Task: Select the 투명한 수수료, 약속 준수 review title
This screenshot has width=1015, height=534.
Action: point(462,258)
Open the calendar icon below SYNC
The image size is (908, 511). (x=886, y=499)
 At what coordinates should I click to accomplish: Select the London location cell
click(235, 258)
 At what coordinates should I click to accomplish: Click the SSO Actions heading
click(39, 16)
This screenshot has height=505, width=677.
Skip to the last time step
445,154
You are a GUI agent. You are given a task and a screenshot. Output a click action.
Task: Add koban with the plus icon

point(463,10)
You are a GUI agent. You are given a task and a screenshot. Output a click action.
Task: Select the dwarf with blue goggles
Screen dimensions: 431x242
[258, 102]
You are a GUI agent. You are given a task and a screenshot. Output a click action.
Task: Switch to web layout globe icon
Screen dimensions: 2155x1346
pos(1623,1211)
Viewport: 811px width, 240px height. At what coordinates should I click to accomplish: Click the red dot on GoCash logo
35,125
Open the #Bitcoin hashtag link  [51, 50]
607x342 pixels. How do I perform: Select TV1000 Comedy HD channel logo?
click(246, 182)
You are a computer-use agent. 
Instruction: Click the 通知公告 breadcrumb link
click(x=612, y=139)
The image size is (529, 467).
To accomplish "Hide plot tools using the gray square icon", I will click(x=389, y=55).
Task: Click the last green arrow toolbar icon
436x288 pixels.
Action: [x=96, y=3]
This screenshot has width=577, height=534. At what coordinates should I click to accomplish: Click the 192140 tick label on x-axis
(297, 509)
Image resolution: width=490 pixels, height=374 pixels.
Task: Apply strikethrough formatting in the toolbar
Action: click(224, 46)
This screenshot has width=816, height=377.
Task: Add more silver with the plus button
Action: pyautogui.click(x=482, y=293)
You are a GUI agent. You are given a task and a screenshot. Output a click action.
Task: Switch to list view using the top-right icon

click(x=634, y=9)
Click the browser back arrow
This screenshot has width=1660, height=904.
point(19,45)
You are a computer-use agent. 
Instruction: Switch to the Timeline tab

◆ ◆ ◆ ◆

> _해야 할 작업_
위의 모든 줄을 빈 줄은 빼고 번호를 붙인 목록으로 정리하세요.

> _정답_
1. Task: Select the 투명한 수수료, 약속 준수 review title
2. This screenshot has width=1015, height=534.
3. Action: point(462,258)
4. Open the calendar icon below SYNC
5. The image size is (908, 511). (x=886, y=499)
6.  At what coordinates should I click to accomplish: Select the London location cell
7. click(235, 258)
8.  At what coordinates should I click to accomplish: Click the SSO Actions heading
9. click(39, 16)
10. This screenshot has height=505, width=677.
11. Skip to the last time step
12. 445,154
13. You are a GUI agent. You are given a task and a screenshot. Output a click action.
14. Task: Add koban with the plus icon
15. point(463,10)
16. You are a GUI agent. You are given a task and a screenshot. Output a click action.
17. Task: Select the dwarf with blue goggles
18. Screen dimensions: 431x242
19. [258, 102]
20. You are a GUI agent. You are given a task and a screenshot. Output a click action.
21. Task: Switch to web layout globe icon
22. Screen dimensions: 2155x1346
23. pos(1623,1211)
24. Viewport: 811px width, 240px height. At what coordinates should I click to accomplish: Click the red dot on GoCash logo
25. 35,125
26. Open the #Bitcoin hashtag link  [51, 50]
27. 607x342 pixels. How do I perform: Select TV1000 Comedy HD channel logo?
28. click(246, 182)
29. You are a computer-use agent. 
30. Instruction: Click the 通知公告 breadcrumb link
31. click(x=612, y=139)
32. The image size is (529, 467).
33. To accomplish "Hide plot tools using the gray square icon", I will click(x=389, y=55).
34. Task: Click the last green arrow toolbar icon
35. 436x288 pixels.
36. Action: [x=96, y=3]
37. This screenshot has width=577, height=534. At what coordinates should I click to accomplish: Click the 192140 tick label on x-axis
38. (297, 509)
39. Image resolution: width=490 pixels, height=374 pixels.
40. Task: Apply strikethrough formatting in the toolbar
41. Action: click(224, 46)
42. This screenshot has width=816, height=377.
43. Task: Add more silver with the plus button
44. Action: pyautogui.click(x=482, y=293)
45. You are a GUI agent. You are given a task and a screenshot. Output a click action.
46. Task: Switch to list view using the top-right icon
47. click(x=634, y=9)
48. Click the browser back arrow
49. This screenshot has width=1660, height=904.
50. point(19,45)
51. You are a computer-use agent. 
52. Instruction: Switch to the Timeline tab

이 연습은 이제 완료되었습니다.